Neuroproteomics Core
The Neuroproteomics Core of The Scripps Research Institute Alcohol Research Center (TSRI:ARC) will provide mass spectrometry based bioanalytical services to meet the specific needs of the Center at Large. Given the breadth of work to be conducted in this translational research center, it is understandable that not all personnel will have expertise in specialized areas of analytical chemistry. The first goal of the Core is to provide access to proteomic methods such as protein expression analysis, phosphoproteomics, protein interactions and biorthogonal chemistry for discovery of molecular mechanisms in animal models of alcohol drinking and dependence to Center investigators. Personalized consultation with investigators on issues related to experimental design, sample collection, sample handling, and data interpretation will be provided. The second goal of the Core is to advance methods to perform single neuron proteomic measurements in combination with electrophysiology measurements to study AUD. In all these experiments core personnel will work closely with ARC investigators to solve technical problems and assess and analyze the data.

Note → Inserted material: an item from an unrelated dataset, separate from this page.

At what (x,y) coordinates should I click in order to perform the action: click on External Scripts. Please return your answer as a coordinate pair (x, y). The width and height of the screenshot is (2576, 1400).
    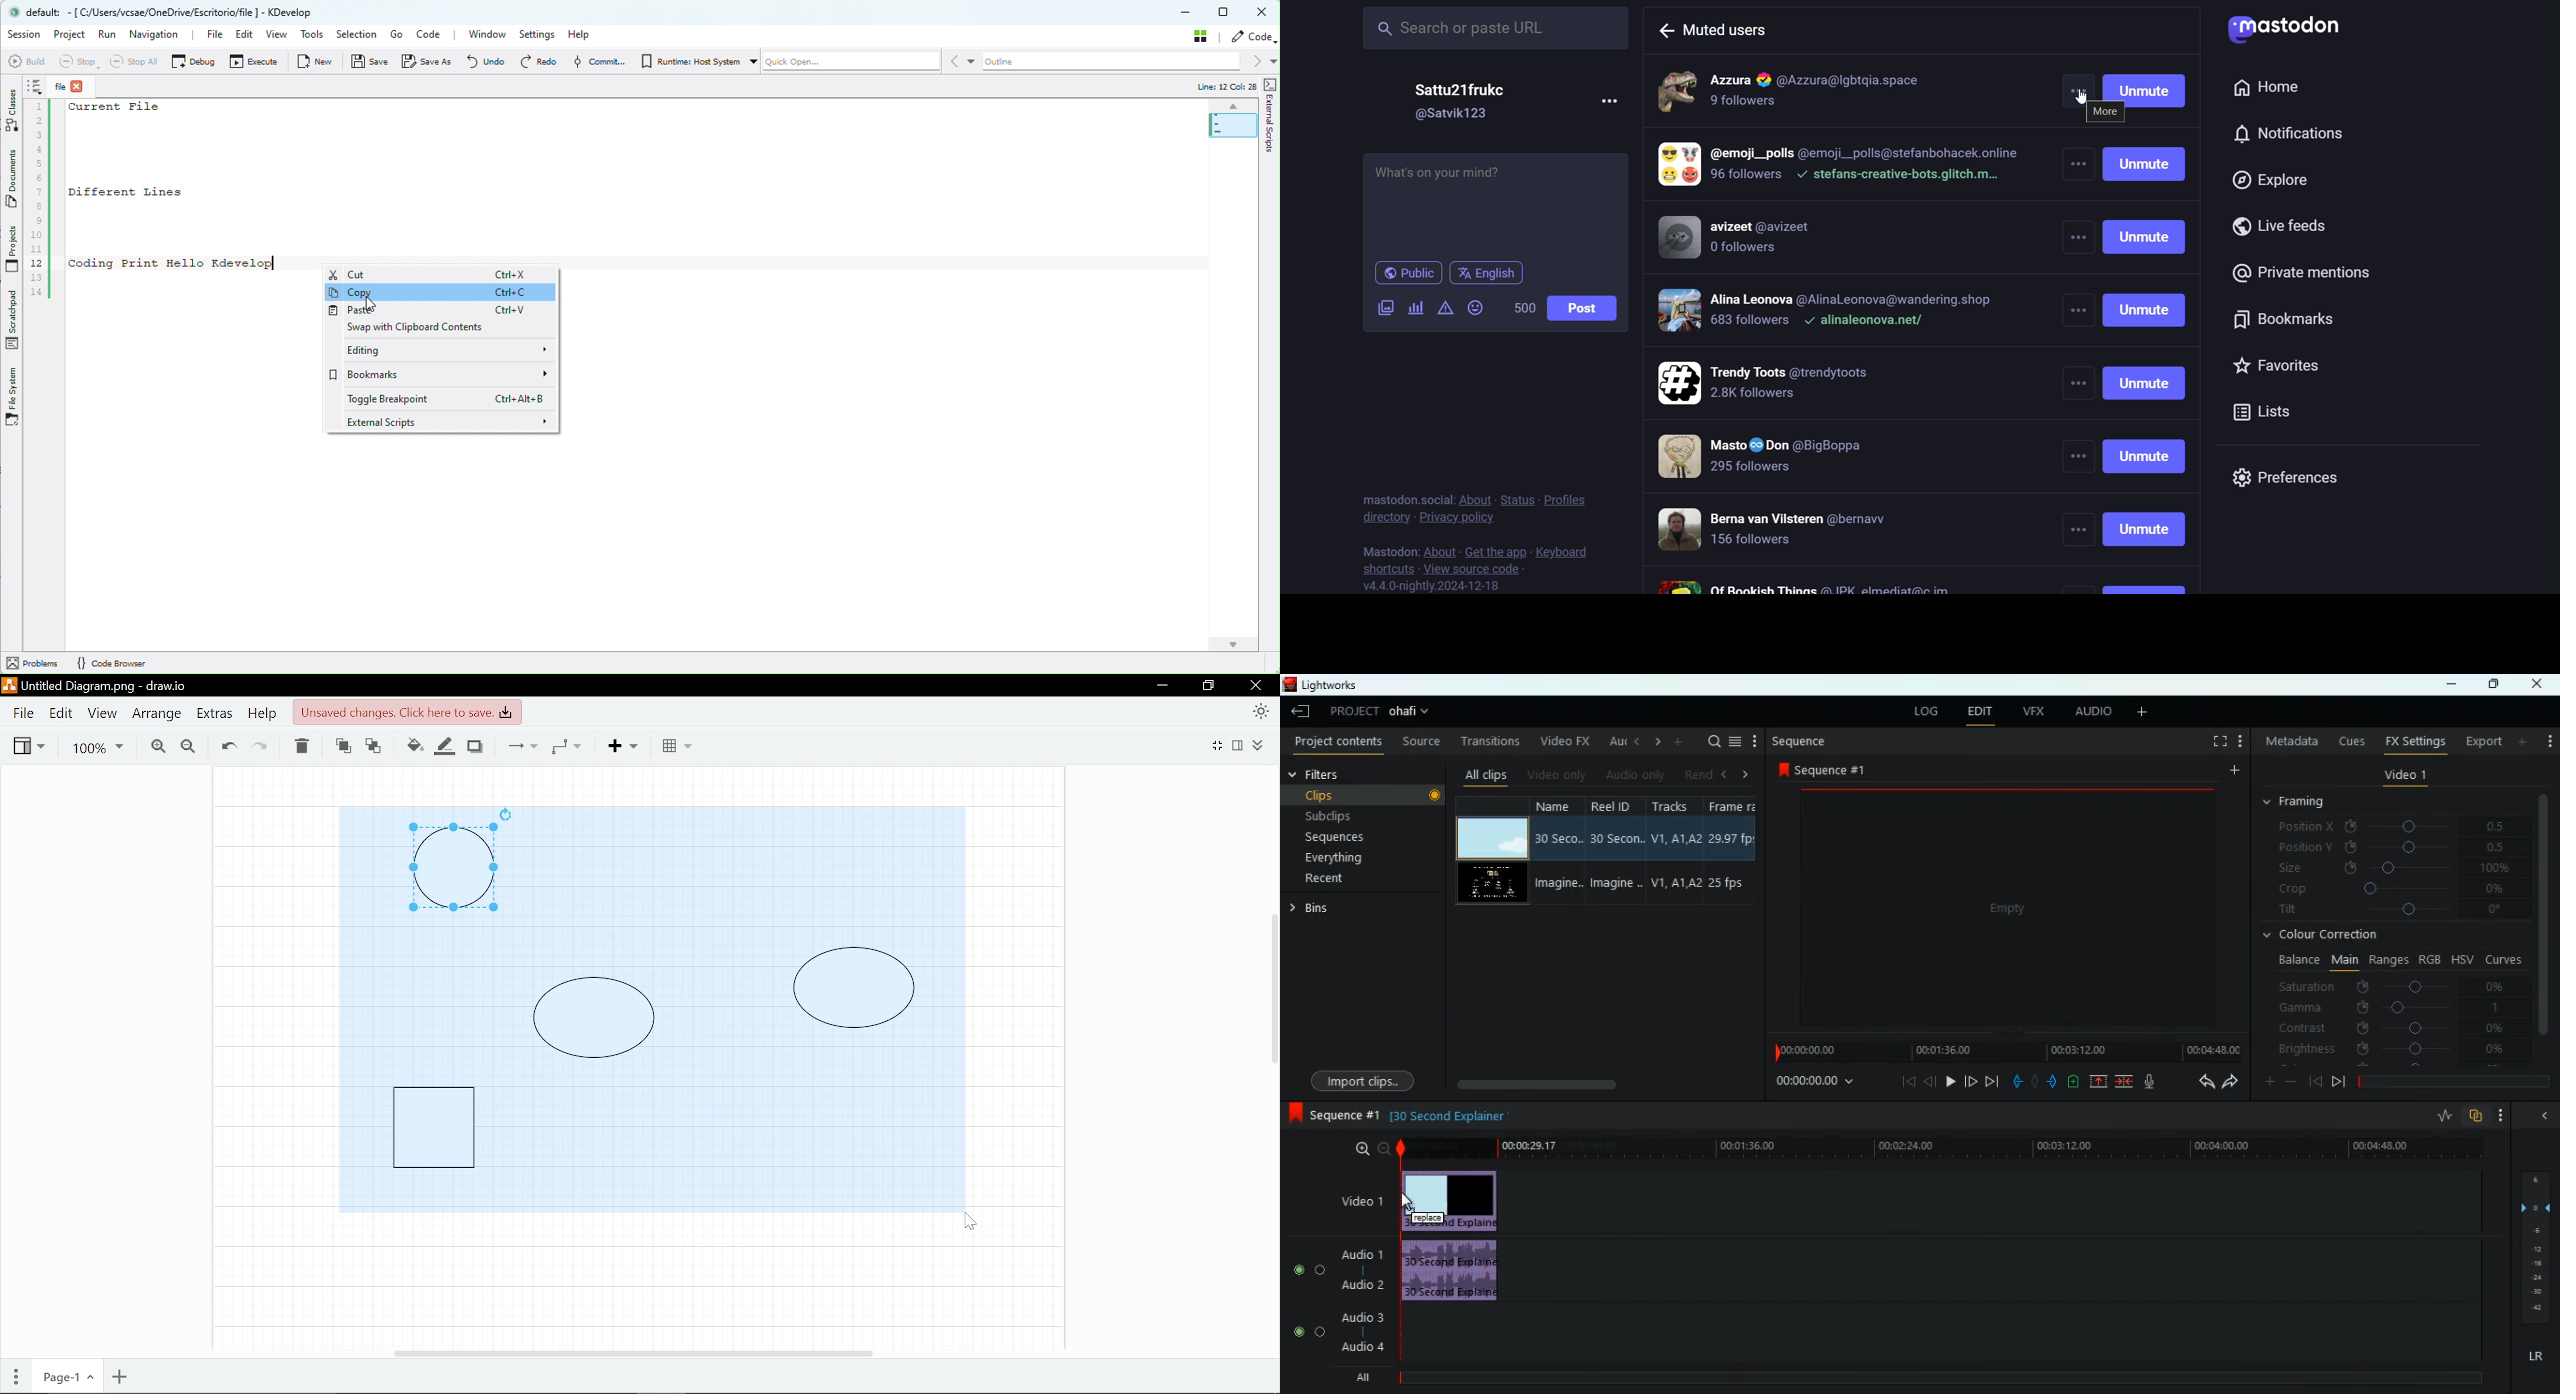
    Looking at the image, I should click on (1269, 112).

Expected outcomes/impact. We will use mass spectrometry-based strategies to analyze the proteome in AUD models in rats and mice. Methods to assess proteomic alterations in precise regions of the brain will identify protein pathways disrupted by alcohol use and addiction and when possible these measurements will be combined with electrophysiology measurements to provide physiological context to protein changes. We will apply methods developed for single cell proteomics to neurons to distinguish the contributions of single neurons from those of collective circuits which will improve our understanding of the pathways perturbed in AUD.
Specific Aim 1
Proteomic analysis of protein and posttranslational modification analysis from treated and control brain tissue will be performed. Well established methods for the analysis of proteomes will be used to analyze brain tissue or tissue punches from select regions of brains using electrophysiology to guide sampling as needed. Global analysis of protein expression will be performed, and proteins newly synthesized in response to perturbations will be analyzed using bioorthogonal chemistry, on either a global or cell specific scale. Posttranslational modifications such as phosphorylation or acetylation can be measured from tissue punches.

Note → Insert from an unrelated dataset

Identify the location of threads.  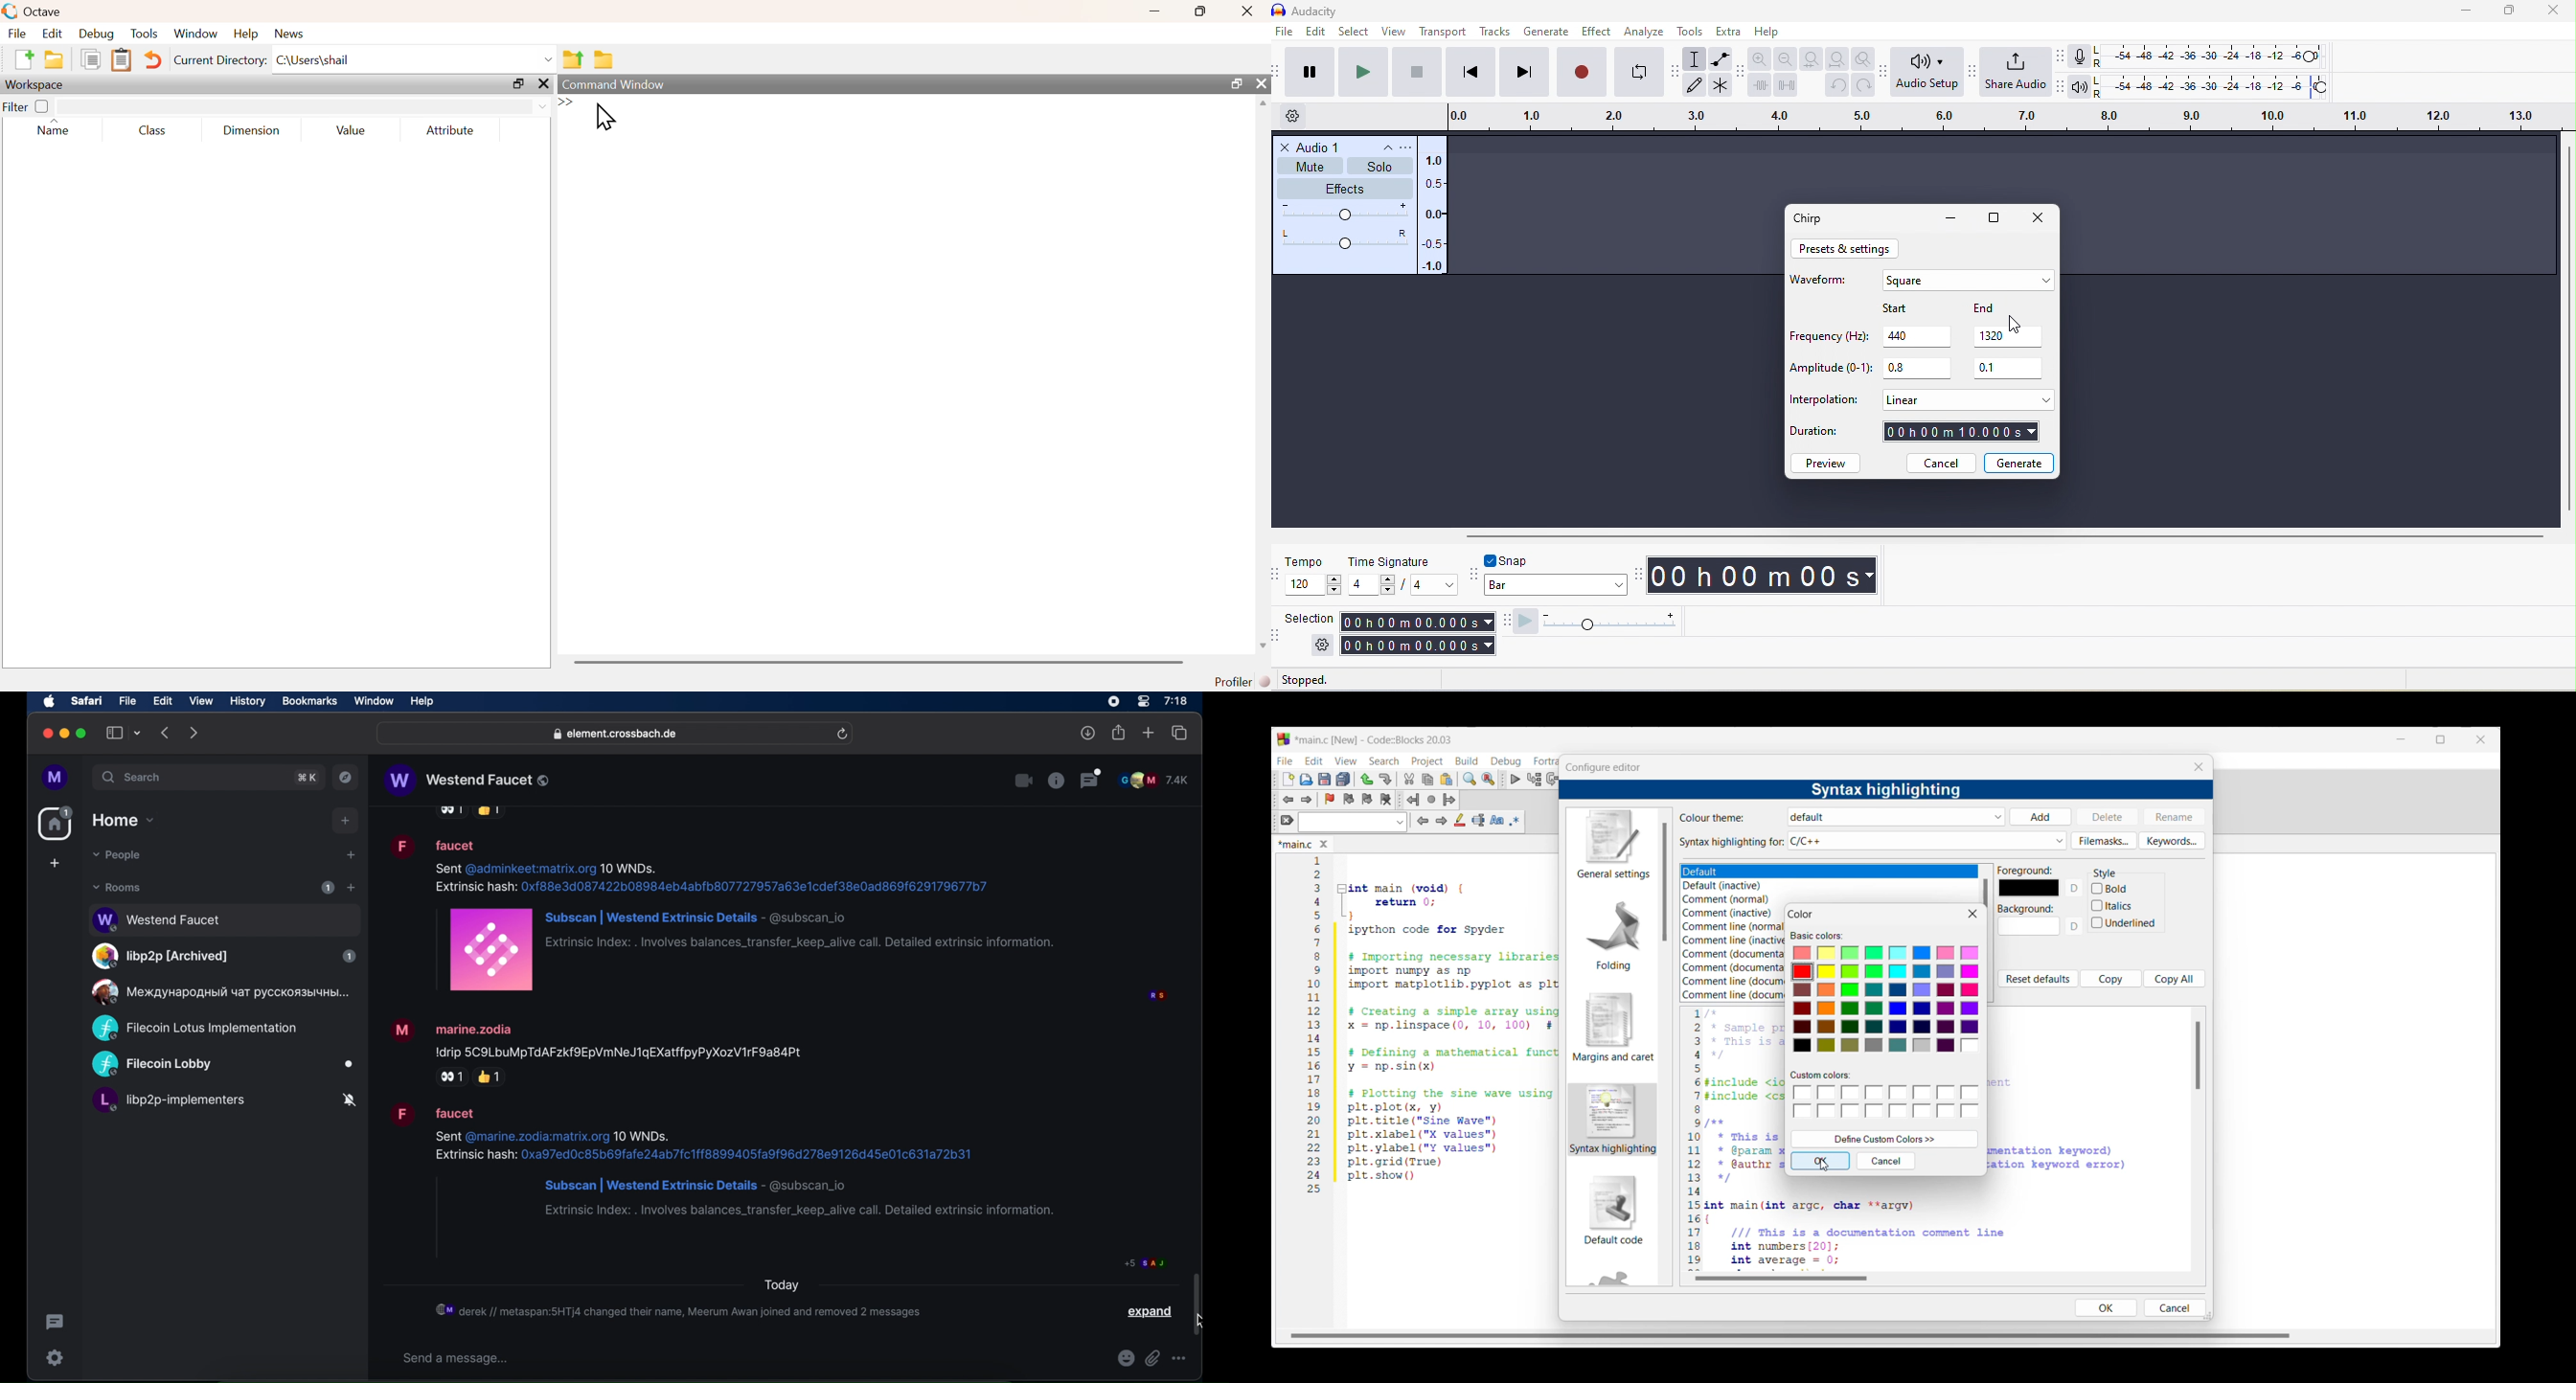
(1092, 779).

Specific Aim 1a. Single cell proteomic methods will be used to measure protein changes in specific neuronal circuits in conjunction with patch clamp electrophysiology.
Specific Aim 2
Protein-protein interactions will be determined for key proteins involved in AUD. Affinity Purification Mass Spectrometry (APMS) will be used to pull down proteins and their interactors to identify regulatory elements, molecular pathways and to understand the protein networks involved physiological responses of AUD.
Significance and value to the ARC. The core will provide state of the art proteomic methods to discover molecular mechanisms of AUD. A unique aspect of these measurements will be an ability to guide proteomic analyses using electrophysiology and mass spectrometry-based proteomics to identify the molecular mechanisms that underlie changes in neural circuits. Single cell RNA-SEQ measures gene expression in neurons, but gene expression profiles fail to account for rates of protein synthesis, degradation, proteostasis, post translational modification, protein interactions and enzymatic activity, all of which are critical cellular functions accomplished by proteins. We have established methods to measure proteomes in tissue punches after electrophysiology measurements and these methods have been extended to measurements in single neurons. We will apply these methods to studies of AUD to measure proteomes, phosphoproteomes, protein interactions, and newly synthesized proteins.